From what I understand there are a couple interpretations here. One sees the 120 years in relation to the coming Flood, another sees it as referring to the length of human life. If there are any other angles, let me know.

Regarding the latter: First, we know Abraham lived 175 years. Then there are also claims of people in recent times who have done so. However it is very interesting that even Wikipedia only lists one person [dead at 122] as ever having been verified living longer. And of course that should be taken with a massive grain of salt. But that list may very well grow soon though as there are now claims of a 130 year old lady still alive in the Soviet Republic of Georgia.

Georgian TV Locates 130-Year-Old Woman - Video - WSB Atlanta

What do you think?...


----------



## PuritanCovenanter (Mar 10, 2010)

John Calvin.... Very interesting question Mike. 

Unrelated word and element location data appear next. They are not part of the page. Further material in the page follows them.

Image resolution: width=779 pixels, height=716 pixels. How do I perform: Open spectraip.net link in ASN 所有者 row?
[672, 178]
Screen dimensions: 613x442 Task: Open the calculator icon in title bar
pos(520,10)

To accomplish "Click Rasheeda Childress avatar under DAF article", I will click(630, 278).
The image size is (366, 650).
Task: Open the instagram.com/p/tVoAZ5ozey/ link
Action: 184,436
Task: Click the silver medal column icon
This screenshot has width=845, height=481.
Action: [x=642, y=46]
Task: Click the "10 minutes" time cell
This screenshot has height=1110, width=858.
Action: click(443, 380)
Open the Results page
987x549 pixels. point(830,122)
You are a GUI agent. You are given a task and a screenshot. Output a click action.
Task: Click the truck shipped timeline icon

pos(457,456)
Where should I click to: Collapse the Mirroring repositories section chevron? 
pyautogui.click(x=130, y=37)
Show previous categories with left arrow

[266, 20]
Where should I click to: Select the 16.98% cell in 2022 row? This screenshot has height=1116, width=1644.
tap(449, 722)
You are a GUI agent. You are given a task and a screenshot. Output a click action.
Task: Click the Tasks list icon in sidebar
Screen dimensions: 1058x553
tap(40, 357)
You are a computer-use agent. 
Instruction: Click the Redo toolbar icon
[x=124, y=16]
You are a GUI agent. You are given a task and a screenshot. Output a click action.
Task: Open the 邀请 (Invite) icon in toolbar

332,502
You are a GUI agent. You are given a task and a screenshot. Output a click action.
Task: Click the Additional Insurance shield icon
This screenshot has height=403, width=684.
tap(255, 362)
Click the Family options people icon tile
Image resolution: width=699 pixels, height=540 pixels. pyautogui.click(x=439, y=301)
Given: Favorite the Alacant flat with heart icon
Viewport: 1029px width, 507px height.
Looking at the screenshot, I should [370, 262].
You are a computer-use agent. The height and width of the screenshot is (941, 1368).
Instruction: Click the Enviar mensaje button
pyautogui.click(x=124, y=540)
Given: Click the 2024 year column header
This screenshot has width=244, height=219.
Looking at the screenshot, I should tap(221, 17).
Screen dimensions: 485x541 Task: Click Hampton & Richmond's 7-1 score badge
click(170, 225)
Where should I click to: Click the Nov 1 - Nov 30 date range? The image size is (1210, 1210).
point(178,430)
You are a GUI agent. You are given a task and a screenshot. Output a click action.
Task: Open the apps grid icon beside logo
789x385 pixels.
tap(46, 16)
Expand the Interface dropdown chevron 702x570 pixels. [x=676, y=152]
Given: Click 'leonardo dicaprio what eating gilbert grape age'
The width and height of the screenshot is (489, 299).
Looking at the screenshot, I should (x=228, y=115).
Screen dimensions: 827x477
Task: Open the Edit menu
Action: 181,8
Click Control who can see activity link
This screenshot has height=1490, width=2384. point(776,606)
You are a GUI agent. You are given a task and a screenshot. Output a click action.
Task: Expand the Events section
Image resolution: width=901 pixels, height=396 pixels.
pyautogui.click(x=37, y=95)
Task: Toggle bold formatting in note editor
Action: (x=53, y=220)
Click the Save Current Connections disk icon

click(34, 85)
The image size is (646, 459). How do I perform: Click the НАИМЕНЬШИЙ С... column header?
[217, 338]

> Yet his days shall be one hundred and twenty years. Certain writers of antiquity, such as Lactantius, and others, have too grossly blundered in thinking that the term of human life was limited within this space of time; whereas, it is evident, that the language used in this place refers not to the private life of any one, but to a time of repentance to be granted to the whole world. Moreover, here also the admirable benignity of God is apparent, in that he, though wearied with the wickedness of men, yet postpones the execution of extreme vengeance for more than a century. But here arises an apparent discrepancy. For Noah departed this life when he had completed nine hundred and fifty years. It is however said that he lived from the time of the deluge three hundred and fifty years. Therefore, on the day he entered the ark he was six hundred years old. Where then will the twenty years be found? The Jews answer, that these years were cut off in consequence of the increasing wickedness of men. But there is no need of that subterfuge; when the Scripture speaks of the five hundredth year of his age, it does not affirm, that he had actually reached that point. And this mode of speaking, which takes into account the beginning of a period, as well as its end, is very common. Therefore, inasmuch as the greater part of the fifth century of his life was passed, so that he was nearly five hundred years old, he is said to have been of that age. (263)



John Gill



> yet his days shall be an hundred and twenty years: meaning not the term of man's life, reduced to this from the length of time he lived before the flood; but this designs the space that God would give for repentance, before he proceeded to execute his vengeance on him; this is that "longsuffering of God" the apostle speaks of in the afore mentioned place, "that waited in the days of Noah, while the ark was preparing"; and so both the Targums of Onkelos and Jonathan interpret it of a space of an hundred and twenty years given them to repent: now whereas it was but an hundred years from the birth of Japheth to the flood, some think the space was shortened twenty years, because of their impenitence; but it is more probable what Jarchi observes, that this decree was made and given out twenty years before his birth, though here related, by a figure called "hysteron proteron", frequent in the Scriptures.


----------



## PuritanCovenanter (Mar 10, 2010)

Matthew Poole


> Gen 6:3
> 
> The Lord said; either,
> 
> ...


----------



## Michael (Mar 10, 2010)

Michael Turner said:


> Georgian TV Locates 130-Year-Old Woman - Video - WSB Atlanta


BTW, at the end of the video she knocks back a shot of vodka.


----------



## PuritanCovenanter (Mar 10, 2010)

Michael Turner said:


> Michael Turner said:
> 
> 
> > Georgian TV Locates 130-Year-Old Woman - Video - WSB Atlanta
> ...



That is my drink... But I add sweet tea to it. She has a tougher palate than I do.


----------



## Michael (Mar 10, 2010)

PuritanCovenanter said:


> That is my drink... But I add sweet tea to it. She has a tougher palate than I do.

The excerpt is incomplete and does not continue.